Treaties guarantee our right to traditional plants, animals, lands, air, and waterways. Projects that inhibit those rights are a violation of our treaties and by extension the Constitution of the United States.
Tara Houska, Couchiching First Nation, tribal attorney
To begin a chapter of US history that does not find its foundation in annually broken treaties, Congress must do its duty to uphold the law.
Realizing the trust responsibility is another matter. To me, it means recognizing and honoring sovereign Native nations as such: independent nations with full authority over criminal, civil, and self-governance matters. We must be able to protect our own people, enforce tribal laws, develop economically, and ensure healthy lands and waters to sustain our communities.
The world is in flux, our shared survival is on the line. Native peoples hold 80 percent of the world’s remaining biodiversity. We are the holders of the sacred. We are the canary in the mine of humanity.
Liz Medicine Crow, Haida/Tlingit, president and CEO of First Alaskans Institute:
It is critical to understand that the basic binding relationship between tribes and the US, and its state and territorial governments, is a political one, as between tribal nations.

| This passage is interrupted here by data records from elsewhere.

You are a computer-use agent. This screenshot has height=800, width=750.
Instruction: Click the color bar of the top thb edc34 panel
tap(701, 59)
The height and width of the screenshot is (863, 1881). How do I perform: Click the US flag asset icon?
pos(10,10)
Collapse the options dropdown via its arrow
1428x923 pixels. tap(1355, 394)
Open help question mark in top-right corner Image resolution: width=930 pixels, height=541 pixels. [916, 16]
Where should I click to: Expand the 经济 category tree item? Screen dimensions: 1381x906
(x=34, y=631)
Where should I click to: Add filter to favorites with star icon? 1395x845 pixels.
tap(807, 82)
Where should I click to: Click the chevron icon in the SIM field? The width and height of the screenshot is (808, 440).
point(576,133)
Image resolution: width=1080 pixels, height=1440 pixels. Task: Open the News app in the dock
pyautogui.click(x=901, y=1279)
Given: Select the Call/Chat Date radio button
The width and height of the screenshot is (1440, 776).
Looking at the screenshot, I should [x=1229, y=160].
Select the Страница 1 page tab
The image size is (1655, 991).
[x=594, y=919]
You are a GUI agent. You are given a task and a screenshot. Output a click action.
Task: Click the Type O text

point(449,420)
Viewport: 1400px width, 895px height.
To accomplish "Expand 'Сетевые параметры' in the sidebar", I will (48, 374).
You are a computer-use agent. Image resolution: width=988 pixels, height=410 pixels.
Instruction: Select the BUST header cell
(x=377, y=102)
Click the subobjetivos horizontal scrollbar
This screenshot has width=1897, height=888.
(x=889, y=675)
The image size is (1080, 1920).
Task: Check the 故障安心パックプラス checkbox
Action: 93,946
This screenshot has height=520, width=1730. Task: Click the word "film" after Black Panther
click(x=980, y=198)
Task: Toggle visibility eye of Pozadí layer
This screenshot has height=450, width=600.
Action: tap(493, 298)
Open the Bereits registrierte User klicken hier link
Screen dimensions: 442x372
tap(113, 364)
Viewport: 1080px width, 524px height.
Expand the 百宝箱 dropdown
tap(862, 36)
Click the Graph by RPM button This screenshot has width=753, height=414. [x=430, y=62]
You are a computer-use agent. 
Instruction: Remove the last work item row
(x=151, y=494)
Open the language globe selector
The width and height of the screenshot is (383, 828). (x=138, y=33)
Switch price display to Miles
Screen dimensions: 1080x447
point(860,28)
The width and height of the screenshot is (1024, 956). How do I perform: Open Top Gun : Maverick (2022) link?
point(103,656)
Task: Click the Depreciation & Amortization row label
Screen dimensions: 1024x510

In essence, what it also means is that instead of trying to undo it, get out of it, or change it in a way that breaks it down, the US government must actually embrace it and do the most it can to uphold these obligations in a respectful government-to-government relationship — working with the tribes, not against them.
And on a personal level, to be a patriot and a citizen of the US means to back up the commitments of this country by upholding and honoring these in-perpetuity obligations to the Indigenous peoples of these lands. Teach it in pre-K-12th grade schools, universities, technical, and trade programs. Make it a basic tenet of your community engagement and best business practices to establish good relationships with local and nearby tribes and tribal citizens. Perform meaningful land acknowledgments at your gatherings and conferences. Educate yourself, your families, and your faith and community organizations about these American responsibilities.
These relationships are a primary obligation of the United States’ nationhood. As a country founded on theft of Indigenous lands and lives and on the theft of black labor and lives through slavery, it means that this country must live up to its own ideals of itself and its legally binding promises, obligations, and commitments to the fullest extent. It means the US has to be honorable; and where it has not been, it must work to rectify this.
The Native American boarding school movement, popularized by the slogan “Kill the Indian, Save the Man”, meant that thousands of Native children were rounded up, taken to boarding schools, had their hair and clothes changed, and were forced to speak only in English. Many people didn’t know that these kidnappings continued through the 1940s and in Canada even into the 1960s. Children were picked up when they were playing outside and their parents wouldn’t know for weeks what happened to them or where they had gone. They were taken to boarding schools and when they were caught speaking their native language they were locked in dark basements.